[Start of section]

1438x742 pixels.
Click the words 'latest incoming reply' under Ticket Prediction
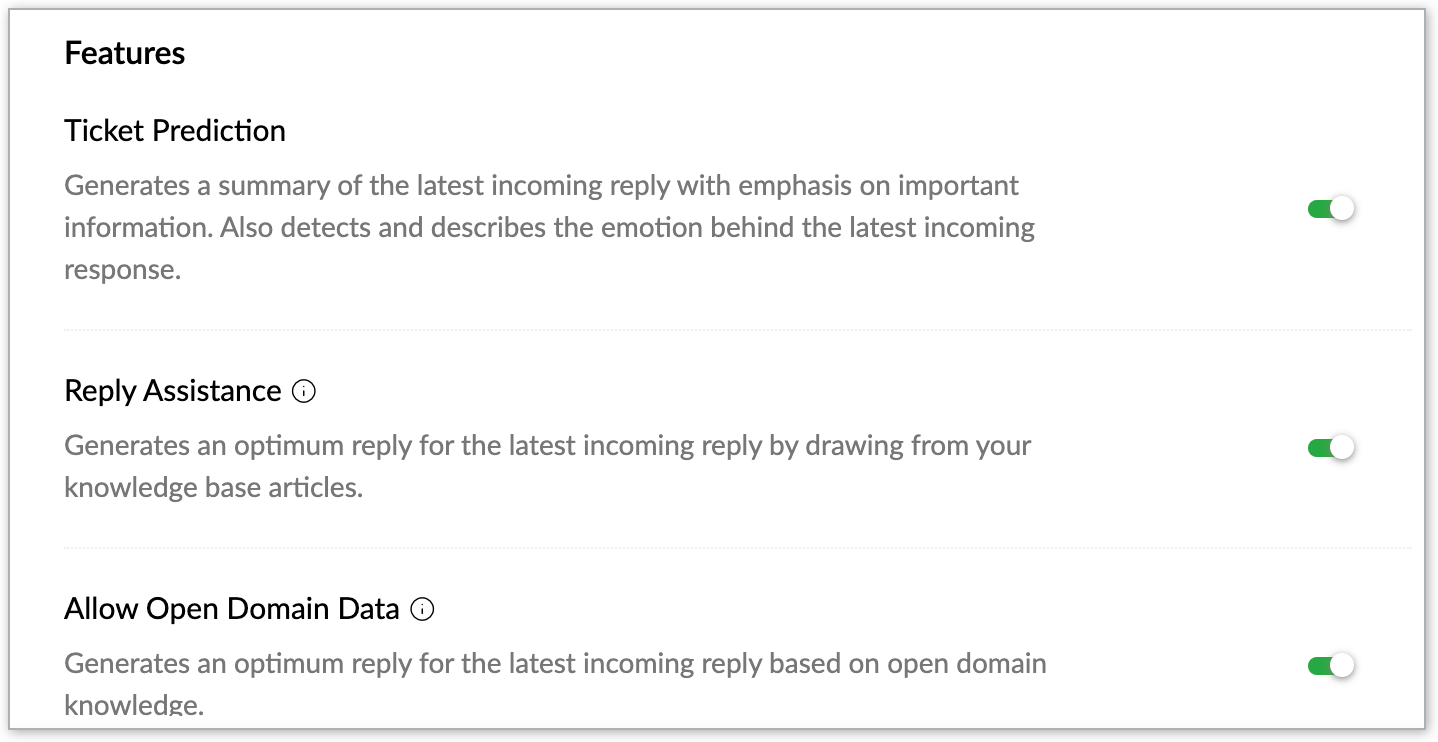542,186
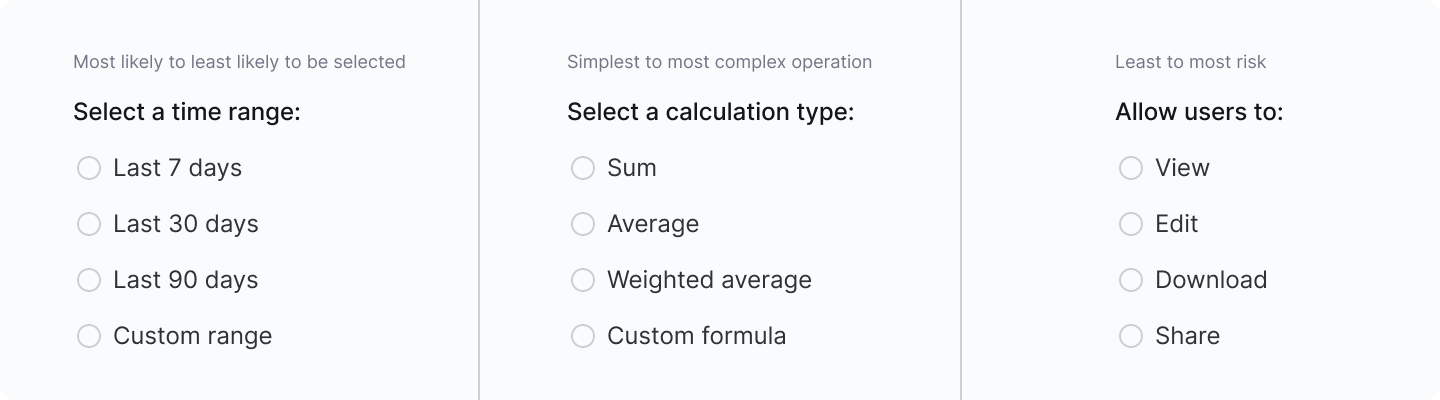Select the Custom formula radio button

click(x=583, y=336)
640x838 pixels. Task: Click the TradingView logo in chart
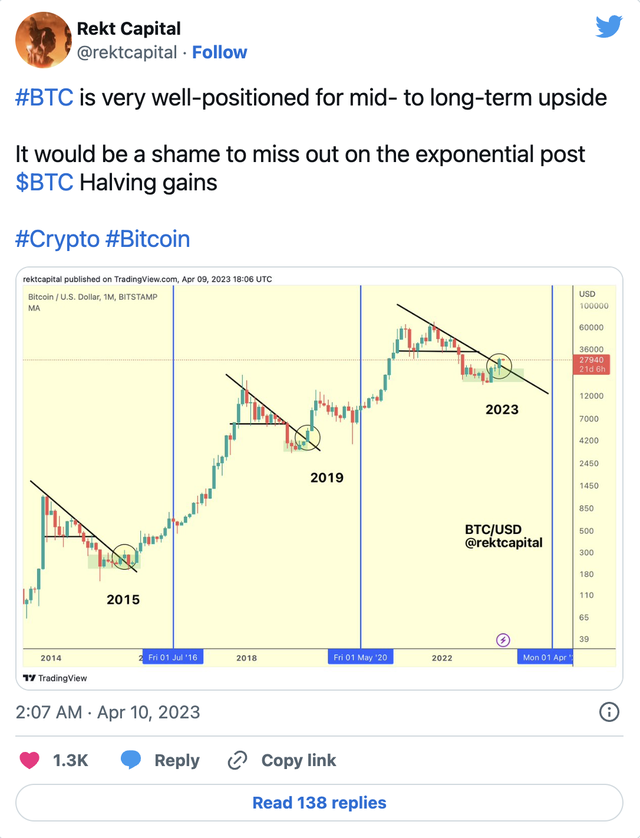coord(55,678)
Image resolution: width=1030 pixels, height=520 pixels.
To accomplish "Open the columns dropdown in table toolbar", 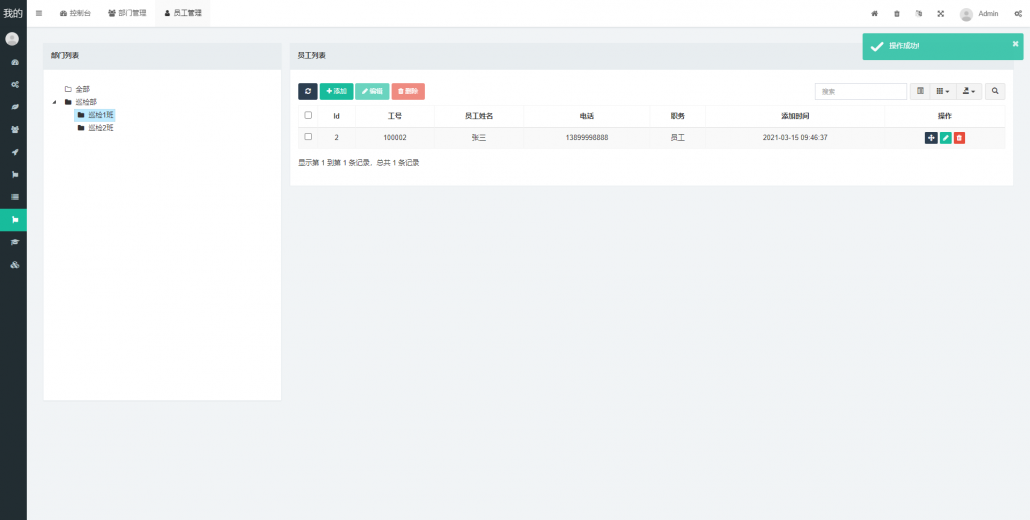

[End of section]

[PROMPT] From the line with "Image resolution: width=1030" down to the end of the entries, retype each line exactly as written, but drop the pictures.

[TASK ANSWER]
Image resolution: width=1030 pixels, height=520 pixels.
To accomplish "Open the columns dropdown in table toolbar", 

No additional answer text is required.